After my last attempt with Eggless Mango Cake received much appreciation, I was motivated to experiment again with Mango. However, I wanted to try something different this time, preferably without condensed milk. So when I discovered this recipe, I was super excited to try it out! Made few variations and to my utter delight, it came out awesome!
I served this at tea time and it became an instant hit! A slightly dense cake, the Semolina gives it a wonderful texture, while the Cardamom flavour is just heavenly! The best part was that the cake tasted even tastier the next day!
Wholewheat flour/Atta - 1 Cup
Semolina/Rava - 1/2 Cup (The original recipe mentioned thin rava however, I had the thick one available so I used that and the cake came out equally good)
Baking Soda - 1/2 tsp
Baking Powder - 1 tsp
Salt - a pinch
Mangoes - 1-2 No., chopped
Mango emulsion/mango essence - 1 tsp
Grain Sugar - 3/4 Cup
Green Cardamom/Elaichi - 3-4 No.
Curd - 1/4 Cup
Refined Oil - 2tbsp
Warm Milk - 2tbsp
Walnuts - 1/2 Cup, chopped
1. In a blender jar, take the chopped Mango, sugar and green cardamom and blend into a smooth paste.
2. Transfer the Mango-Sugar-Cardamom mixture to a mixing bowl.
3. Add the curd, mango emulsion and oil. Mix well using a whisk. The wet mixture is ready.
4. Sieve together the wholewheat flour, rava, baking soda and baking powder. The dry mixture is ready.
5. Add the sieved dry mixture to the wet mixture and gently fold. If the mixture is too thick, add 1 tsp warm milk at a time and adjust the consistency to a smooth batter neither too thick, nor runny.x
6. Add the chopped walnuts and mix slightly.

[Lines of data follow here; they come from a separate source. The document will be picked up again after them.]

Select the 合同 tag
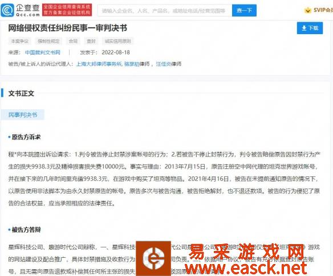This screenshot has width=333, height=276. [73, 41]
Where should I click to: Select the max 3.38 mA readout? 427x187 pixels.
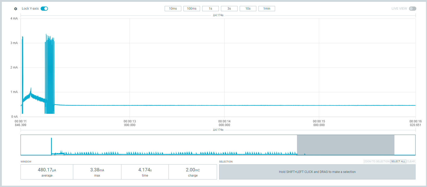tap(97, 172)
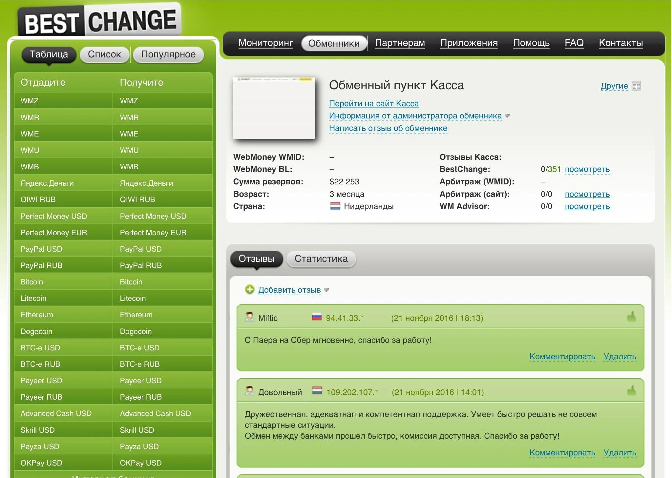Click the user avatar icon of Довольный
672x478 pixels.
tap(250, 391)
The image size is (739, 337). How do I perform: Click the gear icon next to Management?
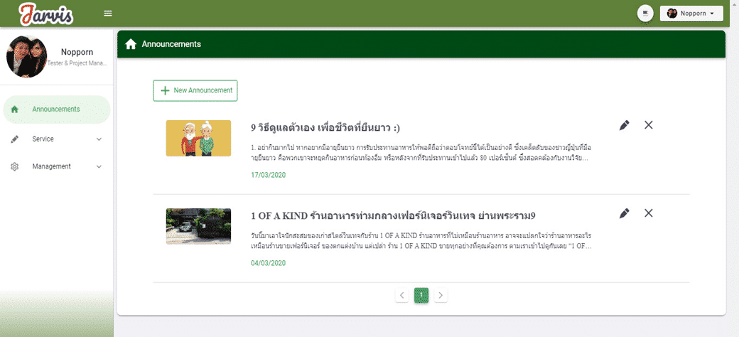coord(15,166)
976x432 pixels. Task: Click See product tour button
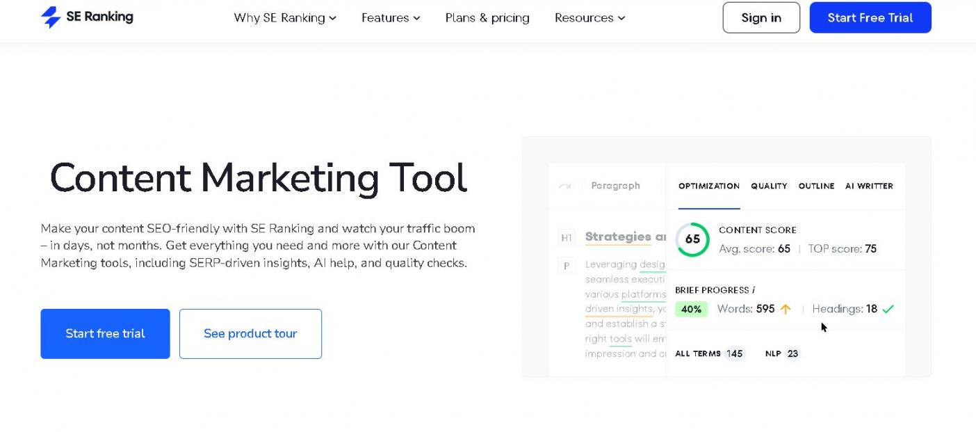click(250, 334)
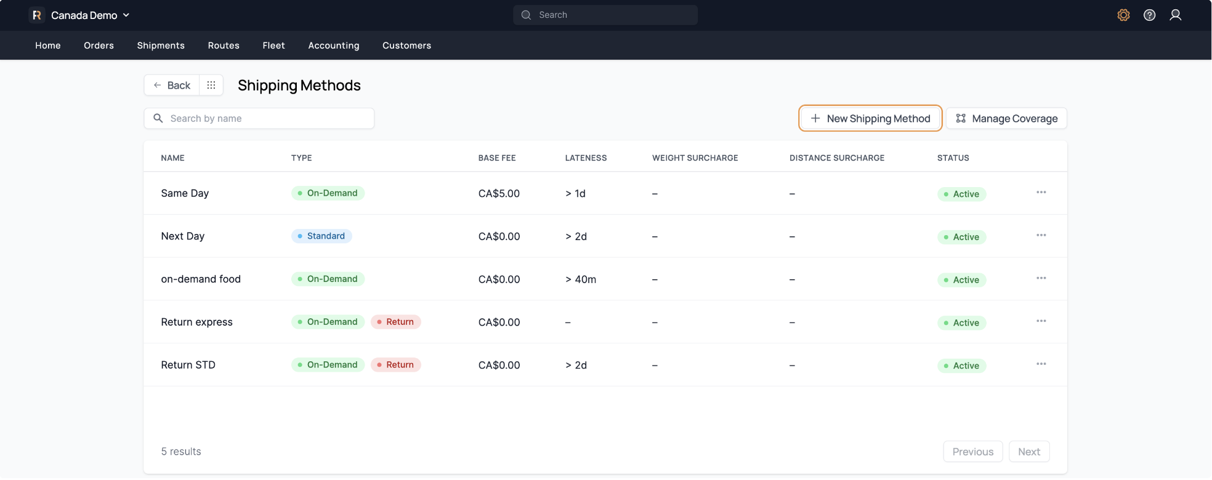Open more options for Next Day row

(1041, 236)
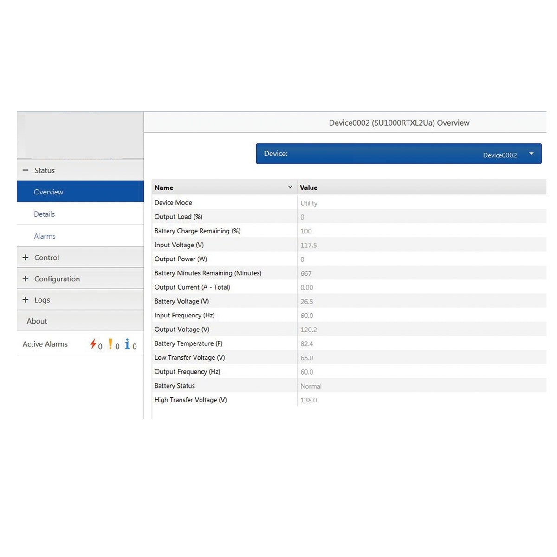
Task: Click the plus icon beside Control
Action: point(26,258)
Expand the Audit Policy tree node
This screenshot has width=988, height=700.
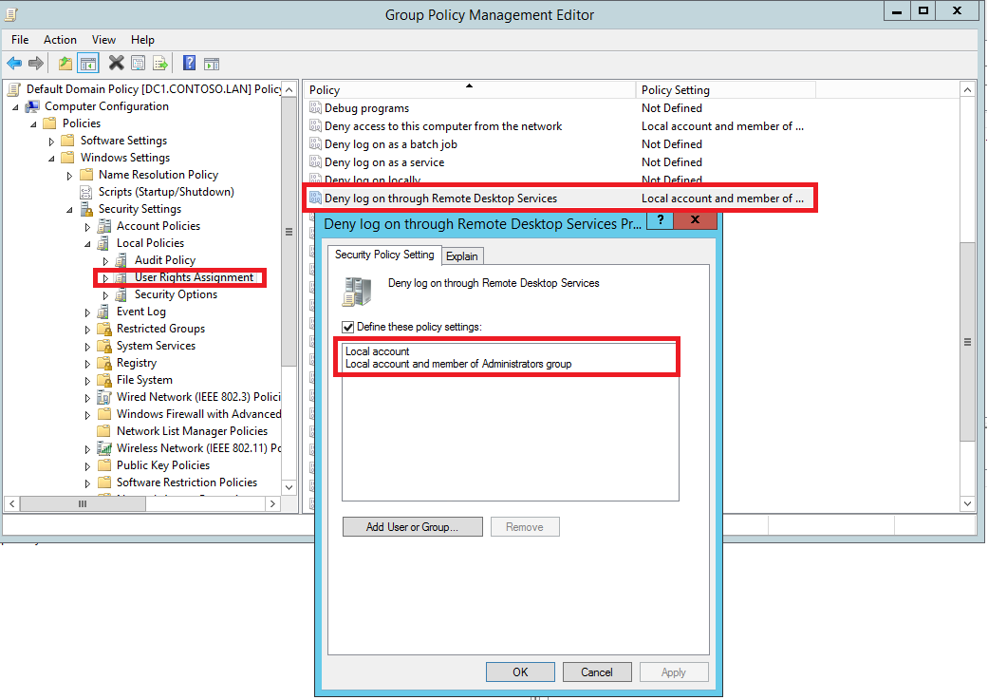[105, 260]
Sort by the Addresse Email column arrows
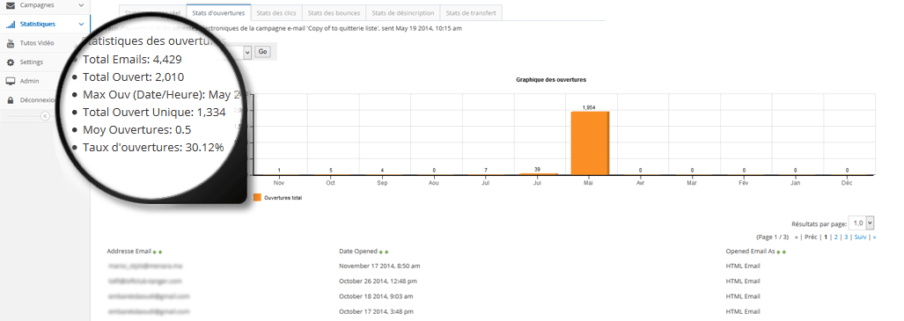Viewport: 904px width, 321px height. (157, 252)
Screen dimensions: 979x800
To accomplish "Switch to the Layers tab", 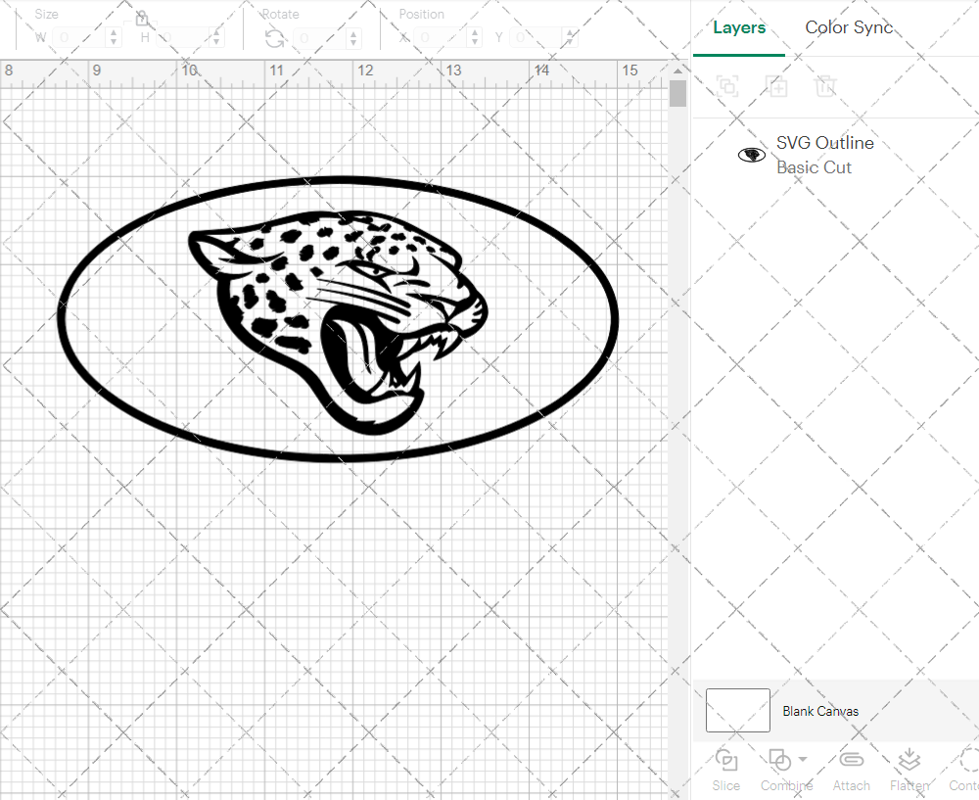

7. Transfer the batter to a greased loaf tin. Tap lightly to even the batter.
8. Bake in a preheated oven at 190 degree celsius for around 35 minutes or till a knife comes out clean when pricked in the cake.
9. Demould and cool on a wire rack for 15-20 minutes. Enjoy the cake with tea or as a dessert.
The softness test...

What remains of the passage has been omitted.